Estimation of the surface-area-to-volume ratio was also carried out on the basis of functional category and TL division. The expressions of Brown (1970), which estimate the surface-area-to-volume ratio according to whether the particle falls into the class of ‘needles, grasses and lichens’ or ‘hardwood leaves’, were used. Having collected data for each TL category, the characteristic surface-area-to-volume ratio of the species could be calculated using the techniques described by Burgan & Rothermel (1984) and Burgan (1987). These techniques use a weighted averaging system based on the surface area within each TL class as a proportion of the total surface area. Because the largest proportion of the surface area usually falls with the finest (1-h and 10-h) TL classes, they receive the highest weighting. This is appropriate as the Rothermel model considers the passage of the flaming front, which is itself carried by the fine fuel particles. For all woody species, multiple 1-h TL classes were used. This technique is employed where there are different types of particles within one TL class (e.g. twigs and leaves).

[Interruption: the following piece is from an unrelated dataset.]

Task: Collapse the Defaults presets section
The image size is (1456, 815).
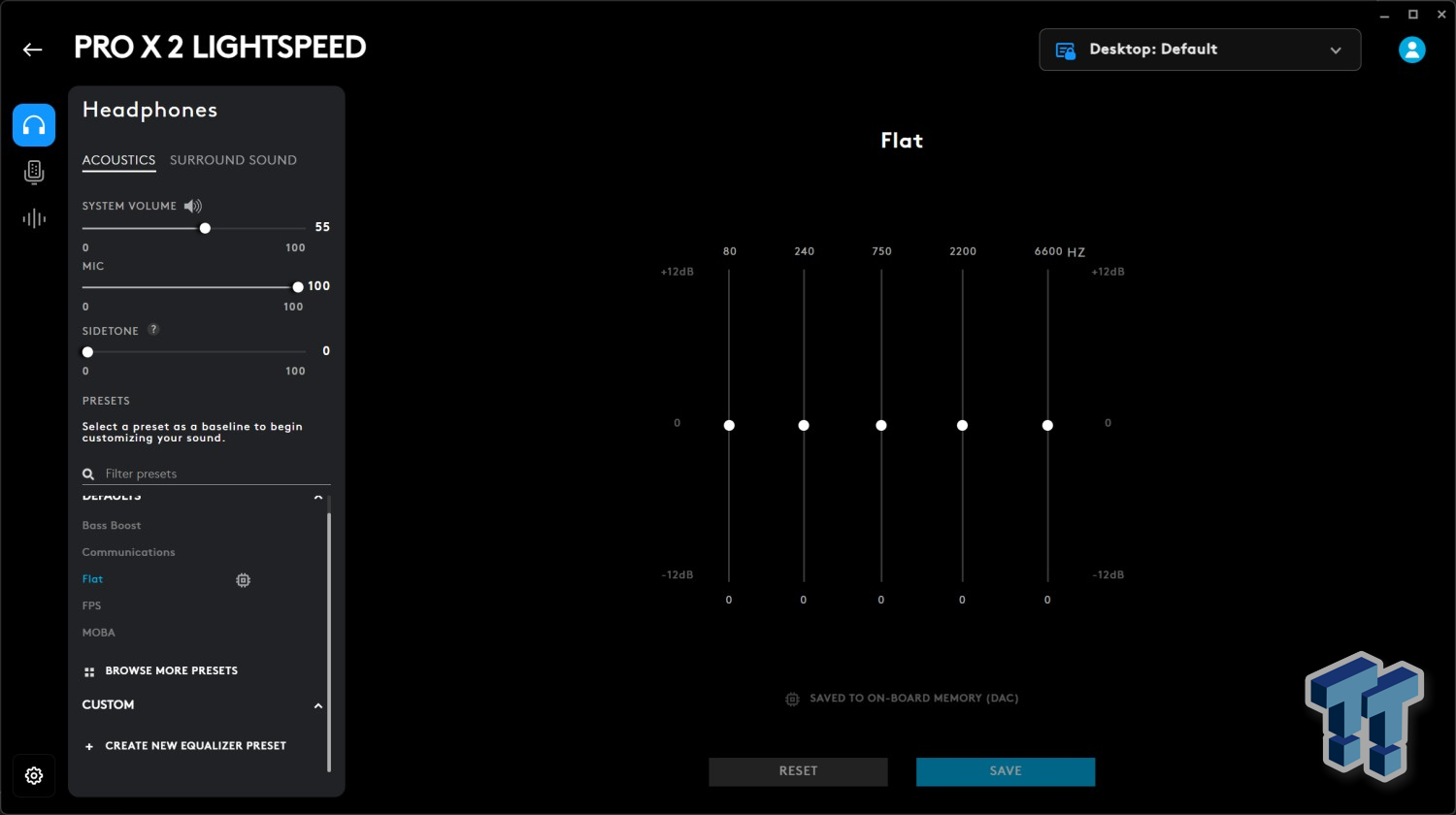Action: click(317, 497)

Fuel bed depth was assessed by calculating the average height of 30 specimens of each species represented in the fuel models. The final fuel bed depth was estimated to be 70% of the maximum depth as described by Burgan & Rothermel (1984).

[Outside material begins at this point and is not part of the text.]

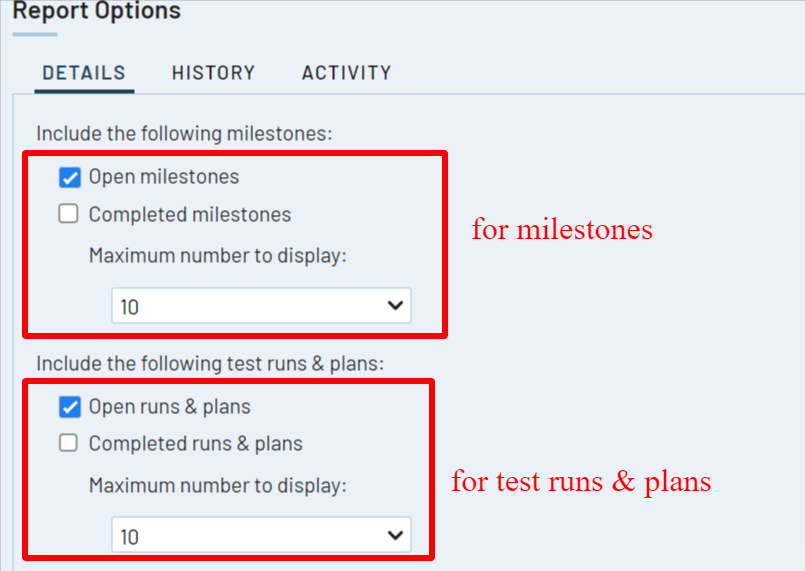
Task: Click the "Open milestones" label text
Action: pos(164,177)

Fuel modelling for N. solandri var. cliffortioides was problematic as it was not possible to dissect and evaluate a specimen of this species. Thus, the fuel model constructed was estimated from data obtained from a variety of sources, such as data on the structure of individual trees at Cass (B.J. Maister, unpublished data; Burrows 1977), from general data on the species in New Zealand (Wardle 1984) and from published US fuel models for natural forest vegetation. The difficulties associated with the accurate modelling of fire spread through this species are considered more fully below.
After fuel models were compiled for one standard unit of each species represented in the various fuel classes, the standard unit values were aggregated on the basis of the number of standard units present per square metre (load) and by percentage abundance based on the basal area (FMC, depth and surface-area-to-volume ratio). All units were calculated in accordance with Wilson's (1980) metric revision of the fire spread model of Rothermel (1972), although two of these revisions needed to be corrected. The full fuel models for the various fuel classes are presented in Appendix 2.